The Pros and Cons of Glass Countertops in the Bathroom

by Rachel Laurendeau on September 12, 2012

There are pros and cons to every type of countertop material, and glass countertops are no different. Having installed a glass countertop in my master bath, here are some of the advantages and disadvantages in the bathroom, as I see them.

Tempered vs. Non-Tempered
Glass countertops may or may not be made of tempered glass. Tempered glass is heat treated to increase its strength and durability whereas annealed glass, or non-tempered is not as strong. I recommend talking to your bathroom remodeler to find out which is best for your needs but personally, I feel that the more durable a product, particularly a bathroom countertop that I am spending a decent amount of money on, the better.

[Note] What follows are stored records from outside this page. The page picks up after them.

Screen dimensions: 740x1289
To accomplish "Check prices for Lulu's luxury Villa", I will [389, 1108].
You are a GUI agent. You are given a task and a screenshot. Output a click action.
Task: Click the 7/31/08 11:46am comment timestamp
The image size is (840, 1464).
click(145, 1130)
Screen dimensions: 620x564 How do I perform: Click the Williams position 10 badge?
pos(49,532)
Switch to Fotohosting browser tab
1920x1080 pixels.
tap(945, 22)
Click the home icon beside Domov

• Glass is not as common as certain other countertop materials, giving you a more distinctive look in your bathroom.
• Glass countertops are stylish and work well in modern or contemporary bathrooms.
• They are available in a variety of colors and textures.
• Glass countertops can accommodate top mount, under mount and vessel sinks or, the sink can be molded right into the countertop.
• Since glass is translucent and reflective, it can help make a small bathroom seem visually larger.
• Since glass is non-porous, it is more sanitary as it won’t harbor bacteria and germs that are so common in the bathroom. Being non-porous also means that they are easy to wipe clean.
• Glass countertops can be custom-made to suit your vanity or bathroom specifications.

• Glass surfaces are hard to keep clean: every spot of water, splash and fingerprint shows up. This is particularly an issue with smooth, non-textured glass, but textured glass can be cumbersome to clean because of the grooves and dips in the surface. I would not recommend glass if you have small children or are very picky about the surface always looking perfectly immaculate.
• Although tempered glass countertops are strong, they can still scratch, break or chip under certain abuse. The most common problem is small chips along the edges from dropping hard, heavy items.
• Acidic substances can permanently etch and damage the glass surface.

Green tip: it is possible to have custom countertops made of recycled glass (post-consumer and pre-consumer waste). Talk to a local fabricator about this option if you are looking for a countertop with a smaller carbon footprint for your bathroom remodel.